Damon used to insist on the spelling “Tyger” whenever one referred to Blake’s creation: I remember his checking my convictions about this matter before he could relax and speak joyfully about Blake and the other visionaries such as Dante and Dostoevsky (cf. p. 410 re. THE TREE). Curiously, Damon was less scrupulous in referring to design 10 for Dante’s Comedy by the Victorian title, “The Circle of the Lustful” (p. 97)—a traditional solecism that negates Blake’s own (reversed) inscription. The only appropriate title for the greatest of pictorial ideas ever related to this wonderful episode is “The Whirlwind of Lovers.” One can be confident that Damon would have immediately corrected this anti-Blakean error if it had been called to his attention, perhaps even troubling to explain why it is misleading, as he did in the case of “Glad Day” (p. 14). Since the old customarily wrong title falsifies Blake’s vision it is an error in the usages of Blake scholarship that must forthwith be corrected.

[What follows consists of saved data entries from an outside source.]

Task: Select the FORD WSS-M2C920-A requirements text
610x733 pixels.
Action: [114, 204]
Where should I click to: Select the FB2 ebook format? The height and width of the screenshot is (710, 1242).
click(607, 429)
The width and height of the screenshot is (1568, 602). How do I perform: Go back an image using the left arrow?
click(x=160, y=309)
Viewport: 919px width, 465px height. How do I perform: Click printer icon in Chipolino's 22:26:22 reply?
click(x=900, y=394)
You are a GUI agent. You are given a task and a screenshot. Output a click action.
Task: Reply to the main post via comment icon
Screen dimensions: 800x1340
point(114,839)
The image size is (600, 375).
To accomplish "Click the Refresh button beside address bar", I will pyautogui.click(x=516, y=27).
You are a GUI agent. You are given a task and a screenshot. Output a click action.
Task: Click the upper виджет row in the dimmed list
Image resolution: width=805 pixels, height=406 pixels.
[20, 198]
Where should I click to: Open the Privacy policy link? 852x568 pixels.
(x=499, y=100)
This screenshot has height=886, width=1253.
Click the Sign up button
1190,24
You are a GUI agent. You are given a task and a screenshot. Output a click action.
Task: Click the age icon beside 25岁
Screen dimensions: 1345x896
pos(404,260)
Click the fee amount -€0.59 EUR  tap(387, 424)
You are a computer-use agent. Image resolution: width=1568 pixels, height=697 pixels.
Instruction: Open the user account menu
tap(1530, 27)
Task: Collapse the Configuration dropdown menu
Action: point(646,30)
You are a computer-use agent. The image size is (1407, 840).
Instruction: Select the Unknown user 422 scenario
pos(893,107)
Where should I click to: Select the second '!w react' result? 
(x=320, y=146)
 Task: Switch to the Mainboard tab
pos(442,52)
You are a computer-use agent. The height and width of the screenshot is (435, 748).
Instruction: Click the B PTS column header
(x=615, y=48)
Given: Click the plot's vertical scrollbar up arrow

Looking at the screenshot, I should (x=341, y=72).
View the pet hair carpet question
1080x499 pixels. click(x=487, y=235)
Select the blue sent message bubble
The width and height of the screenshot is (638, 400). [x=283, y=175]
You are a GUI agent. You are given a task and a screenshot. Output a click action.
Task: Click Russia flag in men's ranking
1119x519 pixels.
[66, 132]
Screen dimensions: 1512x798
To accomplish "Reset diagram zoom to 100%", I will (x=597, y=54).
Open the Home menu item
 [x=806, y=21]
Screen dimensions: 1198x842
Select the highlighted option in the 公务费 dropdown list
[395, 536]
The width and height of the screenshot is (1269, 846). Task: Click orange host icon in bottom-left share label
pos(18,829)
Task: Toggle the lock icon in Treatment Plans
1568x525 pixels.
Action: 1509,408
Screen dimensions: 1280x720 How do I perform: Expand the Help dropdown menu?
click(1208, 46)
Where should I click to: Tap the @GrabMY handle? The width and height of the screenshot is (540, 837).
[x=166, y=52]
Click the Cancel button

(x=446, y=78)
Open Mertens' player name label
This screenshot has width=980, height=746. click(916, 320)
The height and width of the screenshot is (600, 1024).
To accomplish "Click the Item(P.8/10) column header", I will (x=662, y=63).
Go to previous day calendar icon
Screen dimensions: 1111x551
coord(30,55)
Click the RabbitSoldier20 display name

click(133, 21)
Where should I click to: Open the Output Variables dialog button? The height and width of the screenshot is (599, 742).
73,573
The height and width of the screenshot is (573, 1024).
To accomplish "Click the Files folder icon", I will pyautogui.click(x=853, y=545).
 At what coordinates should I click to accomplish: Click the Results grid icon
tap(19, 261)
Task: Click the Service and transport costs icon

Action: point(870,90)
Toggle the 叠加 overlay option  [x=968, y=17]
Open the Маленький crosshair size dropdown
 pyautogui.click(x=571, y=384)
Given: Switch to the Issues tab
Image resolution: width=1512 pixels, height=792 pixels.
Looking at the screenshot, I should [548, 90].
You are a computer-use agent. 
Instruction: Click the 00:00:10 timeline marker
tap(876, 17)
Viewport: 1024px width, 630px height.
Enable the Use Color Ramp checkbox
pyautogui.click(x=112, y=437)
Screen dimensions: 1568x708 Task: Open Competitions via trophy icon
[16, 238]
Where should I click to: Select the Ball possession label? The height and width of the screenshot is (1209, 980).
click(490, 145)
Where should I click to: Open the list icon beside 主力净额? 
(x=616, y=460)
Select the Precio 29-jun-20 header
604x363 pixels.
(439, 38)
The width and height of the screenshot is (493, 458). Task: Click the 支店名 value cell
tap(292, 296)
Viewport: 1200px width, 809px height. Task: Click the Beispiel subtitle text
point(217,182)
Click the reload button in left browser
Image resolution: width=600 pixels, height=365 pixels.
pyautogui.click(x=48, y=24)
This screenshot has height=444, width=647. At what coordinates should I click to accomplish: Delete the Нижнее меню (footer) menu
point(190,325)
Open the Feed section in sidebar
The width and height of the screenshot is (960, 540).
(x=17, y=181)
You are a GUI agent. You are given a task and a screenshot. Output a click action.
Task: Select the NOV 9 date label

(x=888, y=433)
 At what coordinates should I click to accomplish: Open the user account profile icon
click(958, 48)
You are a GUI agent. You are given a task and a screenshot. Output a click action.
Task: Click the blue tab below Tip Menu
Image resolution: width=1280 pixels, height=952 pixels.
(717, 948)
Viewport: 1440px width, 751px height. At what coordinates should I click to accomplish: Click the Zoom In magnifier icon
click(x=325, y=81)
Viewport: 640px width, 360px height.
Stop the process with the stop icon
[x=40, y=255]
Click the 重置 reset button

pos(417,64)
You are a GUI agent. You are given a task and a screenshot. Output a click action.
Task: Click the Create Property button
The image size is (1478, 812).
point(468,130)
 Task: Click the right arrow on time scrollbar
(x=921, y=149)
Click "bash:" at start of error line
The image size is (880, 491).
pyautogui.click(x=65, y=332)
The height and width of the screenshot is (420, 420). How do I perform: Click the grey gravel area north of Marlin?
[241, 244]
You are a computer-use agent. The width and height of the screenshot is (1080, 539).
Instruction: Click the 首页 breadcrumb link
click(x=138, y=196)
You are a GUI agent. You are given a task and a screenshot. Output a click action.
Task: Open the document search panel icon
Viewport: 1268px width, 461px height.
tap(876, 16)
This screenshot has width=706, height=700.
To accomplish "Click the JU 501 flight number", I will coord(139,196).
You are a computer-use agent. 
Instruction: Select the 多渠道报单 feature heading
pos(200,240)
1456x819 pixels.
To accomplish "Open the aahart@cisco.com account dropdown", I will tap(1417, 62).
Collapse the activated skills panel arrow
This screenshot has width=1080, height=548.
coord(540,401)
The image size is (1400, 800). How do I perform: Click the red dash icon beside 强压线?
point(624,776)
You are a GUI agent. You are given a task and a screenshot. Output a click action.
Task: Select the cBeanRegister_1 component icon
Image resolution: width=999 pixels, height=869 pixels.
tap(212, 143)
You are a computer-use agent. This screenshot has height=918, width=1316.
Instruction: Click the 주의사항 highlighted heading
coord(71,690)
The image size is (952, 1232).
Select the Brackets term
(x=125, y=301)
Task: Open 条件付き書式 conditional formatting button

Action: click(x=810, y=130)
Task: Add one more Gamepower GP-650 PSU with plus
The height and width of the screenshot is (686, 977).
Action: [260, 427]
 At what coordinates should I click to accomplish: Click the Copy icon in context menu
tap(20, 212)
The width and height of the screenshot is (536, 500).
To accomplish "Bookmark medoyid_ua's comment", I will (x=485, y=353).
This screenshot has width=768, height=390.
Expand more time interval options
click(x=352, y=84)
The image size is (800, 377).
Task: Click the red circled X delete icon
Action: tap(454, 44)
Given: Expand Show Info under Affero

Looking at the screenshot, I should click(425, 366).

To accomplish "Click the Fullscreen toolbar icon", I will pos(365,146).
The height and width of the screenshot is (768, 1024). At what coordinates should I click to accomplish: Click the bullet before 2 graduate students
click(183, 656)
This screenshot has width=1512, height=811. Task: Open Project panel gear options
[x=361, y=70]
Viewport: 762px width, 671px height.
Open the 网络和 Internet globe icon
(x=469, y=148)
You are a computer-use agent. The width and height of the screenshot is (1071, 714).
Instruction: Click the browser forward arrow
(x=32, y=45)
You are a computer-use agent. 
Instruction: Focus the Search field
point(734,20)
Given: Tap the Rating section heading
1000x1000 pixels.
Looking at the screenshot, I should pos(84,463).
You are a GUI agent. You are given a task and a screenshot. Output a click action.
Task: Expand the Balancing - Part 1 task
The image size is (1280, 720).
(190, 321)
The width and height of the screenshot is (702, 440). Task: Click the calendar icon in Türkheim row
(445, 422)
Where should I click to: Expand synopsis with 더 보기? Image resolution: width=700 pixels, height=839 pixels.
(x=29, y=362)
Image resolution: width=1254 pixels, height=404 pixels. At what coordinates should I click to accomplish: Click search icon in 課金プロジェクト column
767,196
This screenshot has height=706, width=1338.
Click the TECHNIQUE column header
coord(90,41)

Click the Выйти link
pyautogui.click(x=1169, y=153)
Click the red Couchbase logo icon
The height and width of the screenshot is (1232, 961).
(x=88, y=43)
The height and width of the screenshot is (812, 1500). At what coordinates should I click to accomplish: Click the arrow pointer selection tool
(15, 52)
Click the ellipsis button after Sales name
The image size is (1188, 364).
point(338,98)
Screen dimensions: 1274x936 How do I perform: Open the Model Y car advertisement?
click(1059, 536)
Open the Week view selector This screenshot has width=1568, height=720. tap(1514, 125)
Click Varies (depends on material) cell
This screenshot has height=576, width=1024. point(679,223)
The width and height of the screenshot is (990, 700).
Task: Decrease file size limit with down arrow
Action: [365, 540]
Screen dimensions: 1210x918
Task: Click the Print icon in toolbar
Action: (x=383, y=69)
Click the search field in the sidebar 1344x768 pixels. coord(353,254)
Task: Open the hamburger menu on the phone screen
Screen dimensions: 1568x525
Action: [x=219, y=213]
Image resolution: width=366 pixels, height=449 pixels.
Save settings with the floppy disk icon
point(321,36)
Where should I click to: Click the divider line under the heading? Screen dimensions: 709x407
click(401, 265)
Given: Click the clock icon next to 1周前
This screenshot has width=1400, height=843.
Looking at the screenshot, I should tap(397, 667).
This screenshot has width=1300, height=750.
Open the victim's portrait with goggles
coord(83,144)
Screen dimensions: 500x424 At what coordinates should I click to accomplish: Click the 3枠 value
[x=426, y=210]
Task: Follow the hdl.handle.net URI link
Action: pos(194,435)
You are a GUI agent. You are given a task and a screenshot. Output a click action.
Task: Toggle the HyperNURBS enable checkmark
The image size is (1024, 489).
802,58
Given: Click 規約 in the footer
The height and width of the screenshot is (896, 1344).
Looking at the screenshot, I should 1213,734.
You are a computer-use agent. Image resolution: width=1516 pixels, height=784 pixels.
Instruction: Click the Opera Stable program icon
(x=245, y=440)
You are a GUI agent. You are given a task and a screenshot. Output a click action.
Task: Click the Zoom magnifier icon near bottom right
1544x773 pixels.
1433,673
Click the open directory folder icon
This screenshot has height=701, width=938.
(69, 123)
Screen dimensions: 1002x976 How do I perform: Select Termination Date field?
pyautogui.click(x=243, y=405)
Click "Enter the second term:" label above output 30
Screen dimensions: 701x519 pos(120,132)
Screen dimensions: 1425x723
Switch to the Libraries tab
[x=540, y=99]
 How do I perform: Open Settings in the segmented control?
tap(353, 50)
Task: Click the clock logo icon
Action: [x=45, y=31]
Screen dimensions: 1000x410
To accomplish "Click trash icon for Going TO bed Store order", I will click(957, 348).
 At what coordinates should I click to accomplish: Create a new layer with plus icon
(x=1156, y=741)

Let us suppose that we wanted to look up Blake’s idea of The Covering Cherub. The long way would be to start with Erdman’s Concordance, but Damon’s Dictionary, pp. 93-94, COVERING CHERUB, gives a good begin page 133 | back to top account of the essence of this basic symbol, which has also been well discussed by Frye, but few others. Unfortunately Damon neglected to cross-reference CHERUBIM (p. 80) where the crucial early reference in The Marriage of Heaven and Hell 14 is correctly identified so that one can understand that this Cherub has a key place in all Blake’s subsequent symbolism. If one had started at CHERUBIM Damon’s own cross-reference to COVERING CHERUB would have sufficed, but no student would ever hunt to find the fourteen other references given in the Eaves index. (One of these, a reference to IEREUS (p. 194—i.e. priest—is incorrectly spelled “lereus” in the index, p. 478). The Covering Cherub is two-faced and many-faceted. Naturally the Covering Cherub flourishes in an age obsessed with problematics, ambiguities, and anxieties. The most learned of Blake scholars, Sir Geoffrey Keynes, to whom the Dictionary was dedicated, even professed to see the Covering Cherub where he is not, on the frontispiece of Songs of Experience. Damon was a great critic because he recognized the face of error and could uncover the difference between what Blake was driving at and much else that can be thought and said about the same thing.

Damon’s method with pictures is simple and productive: his thoroughness in matching the figures with words had rarely been equaled except by Wicksteed and Roe. As a rule Damon refrained from translating Blake’s pictorial symbolism into terms of Blake’s “system”—the finding of Zoas and Emanations wherever men and women were gathered together—at least when there is no call to do so. For this reason, one can readily sort out truth from error in Damon’s interpretations, whereas the cloudy equivocations of another sort of critic are built on presumed ambiguities and thus are neither hot nor cold.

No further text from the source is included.